This past year has been quite a change of pace for me, reading-wise. I’ve always enjoyed reading; trips to the library are one of my fondest memories of the period before my parents’ divorce, before we moved half way across the country and blah, blah, blah. Long story short this caused a lot of changes, but reading remained central to my life.

I’ve written about this before, but in my teens I decided at some point that I would read only classics or books that were award/best of the year-worthy. While this sounds great and like I would be a very well-read person, after 14-ish years of sticking to those principles I became very tired of restricting myself to certain sections of the bookstore, and reading nothing but what amounted to literary fiction for more than half my life.

This past year I started branching out in what I would read, meaning I read books that were published this year (which I hardly ever did before), I read fantasy, I read YA, and I even read a graphic novel or two. I discovered that  I actually enjoy fantasy and graphic novels, though I am very torn on the whole YA thing, both in its quality (very hit-or-miss) and in its designation. I mean, what is it, even, why do some things get called YA (Uprooted) and others don’t (All the Light We Cannot See) even though they both have teenaged main characters? However, I don’t think that any other genre is any more or less hit-or-miss when it comes to quality, so perhaps my inner book snob is just making excuses for why I wouldn’t make a blanket statement of approval for the genre.

(Element lookup rows)
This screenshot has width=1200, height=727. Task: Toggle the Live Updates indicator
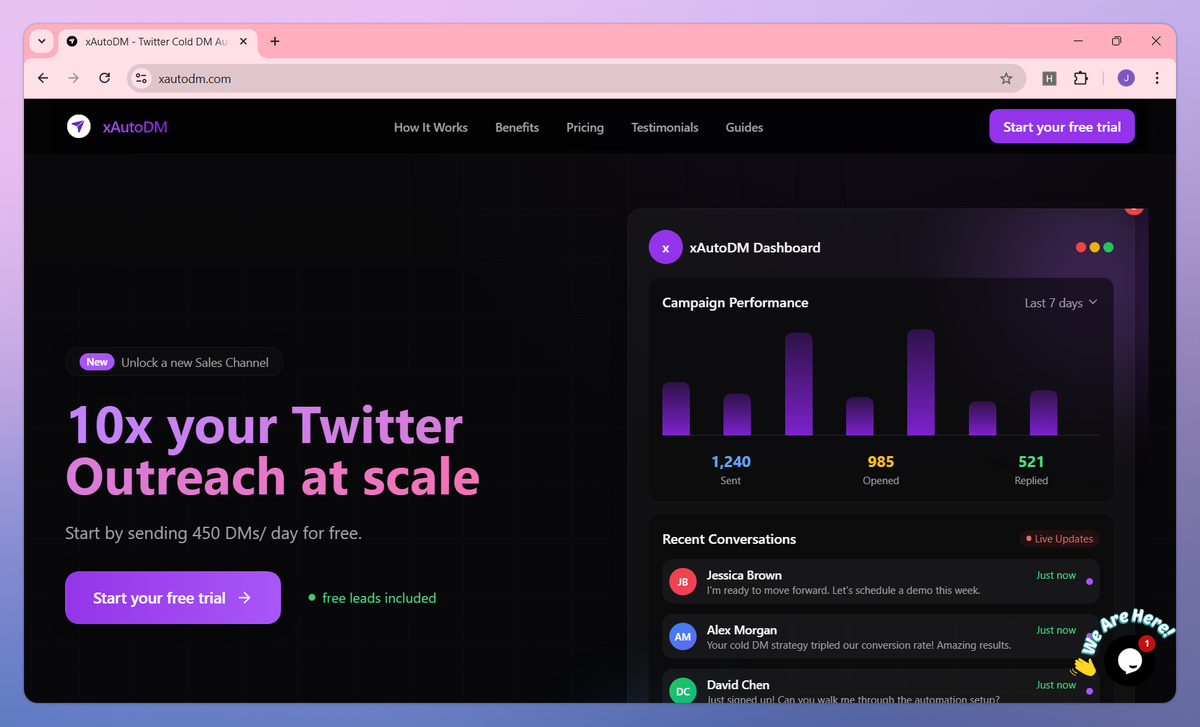coord(1059,538)
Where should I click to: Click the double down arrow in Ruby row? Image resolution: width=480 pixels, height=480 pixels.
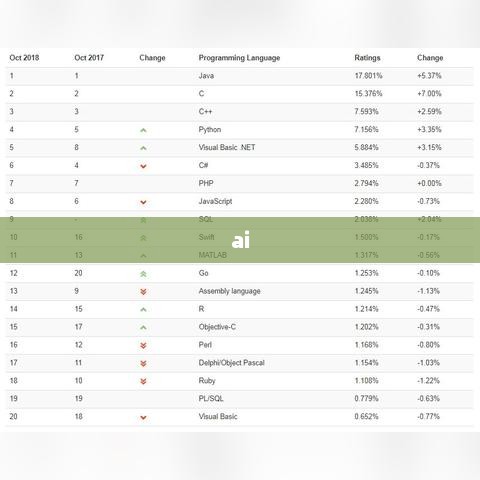pyautogui.click(x=143, y=381)
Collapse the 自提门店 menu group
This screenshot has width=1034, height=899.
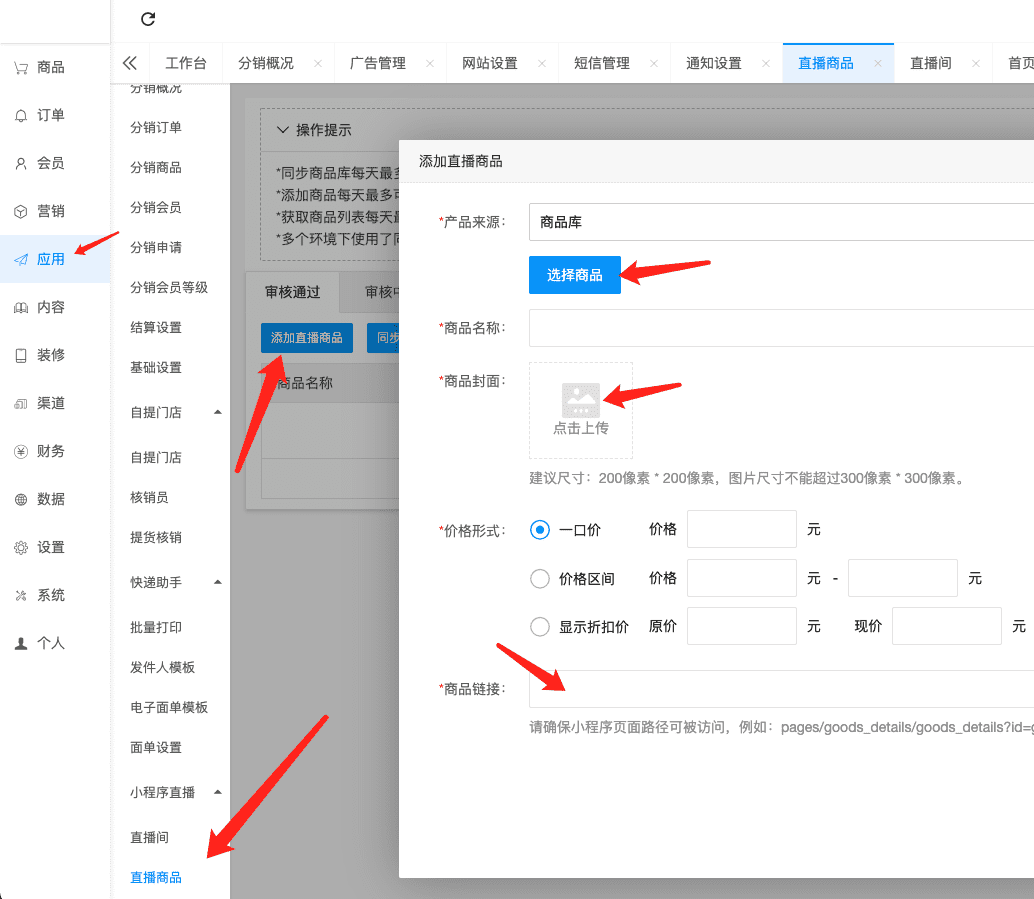pos(218,412)
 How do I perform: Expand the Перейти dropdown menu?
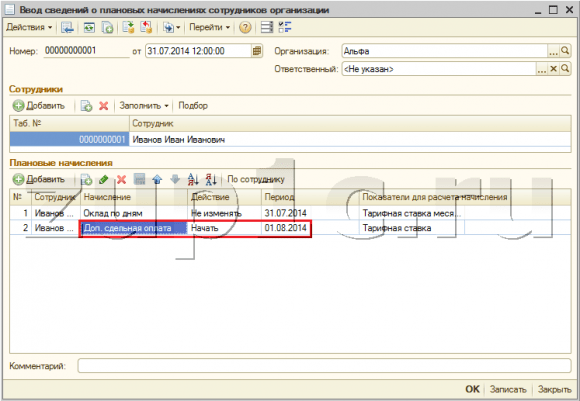click(209, 27)
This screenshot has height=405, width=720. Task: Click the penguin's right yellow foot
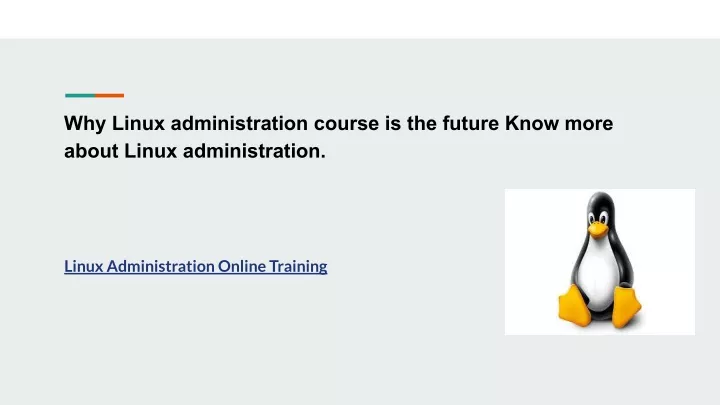(627, 307)
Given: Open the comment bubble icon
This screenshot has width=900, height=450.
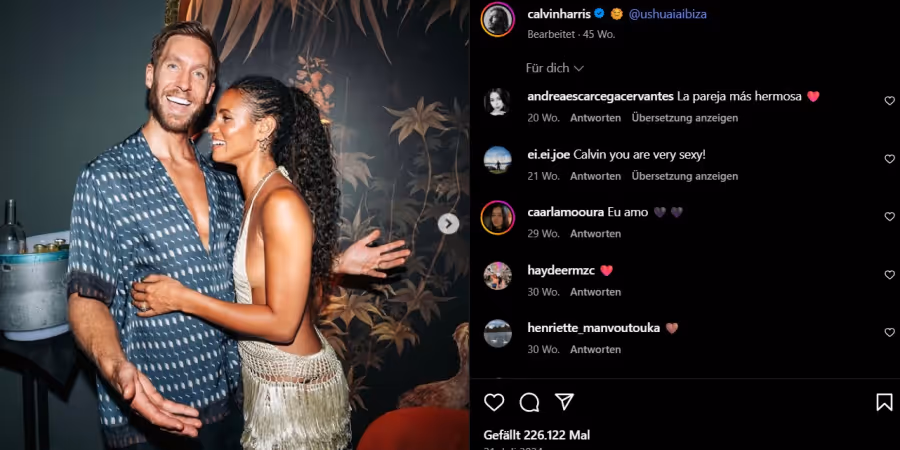Looking at the screenshot, I should 529,402.
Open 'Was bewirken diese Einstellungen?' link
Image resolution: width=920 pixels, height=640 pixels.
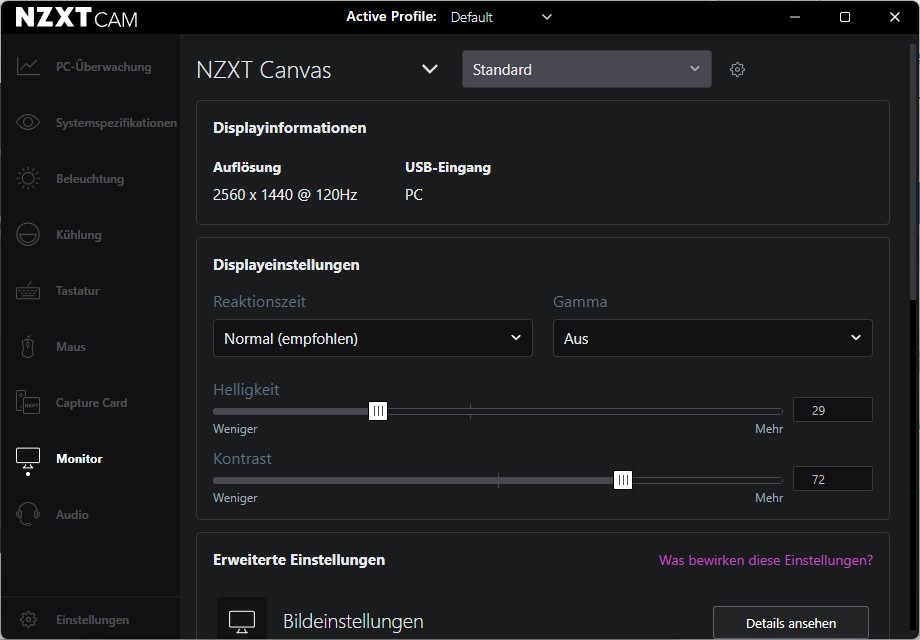pos(765,560)
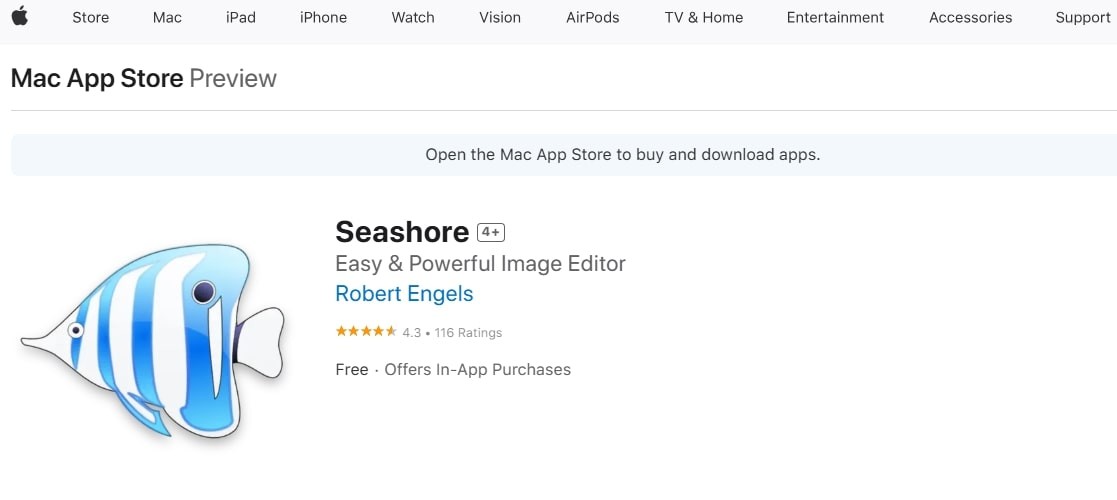Open the AirPods menu item
Screen dimensions: 1117x500
tap(593, 18)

Your tasks:
• a. Reproduce the passage on reading habits word for word, starting at "This past year I" and ending at "for the genre.".
• b. According to the passage on reading habits, what kinds of books did the writer branch out into reading this past year? List every one it names.

Responses per task:
• a.
This past year I started branching out in what I would read, meaning I read books that were published this year (which I hardly ever did before), I read fantasy, I read YA, and I even read a graphic novel or two. I discovered that  I actually enjoy fantasy and graphic novels, though I am very torn on the whole YA thing, both in its quality (very hit-or-miss) and in its designation. I mean, what is it, even, why do some things get called YA (Uprooted) and others don’t (All the Light We Cannot See) even though they both have teenaged main characters? However, I don’t think that any other genre is any more or less hit-or-miss when it comes to quality, so perhaps my inner book snob is just making excuses for why I wouldn’t make a blanket statement of approval for the genre.

• b.
- Books published this year
- Fantasy
- YA
- Graphic novels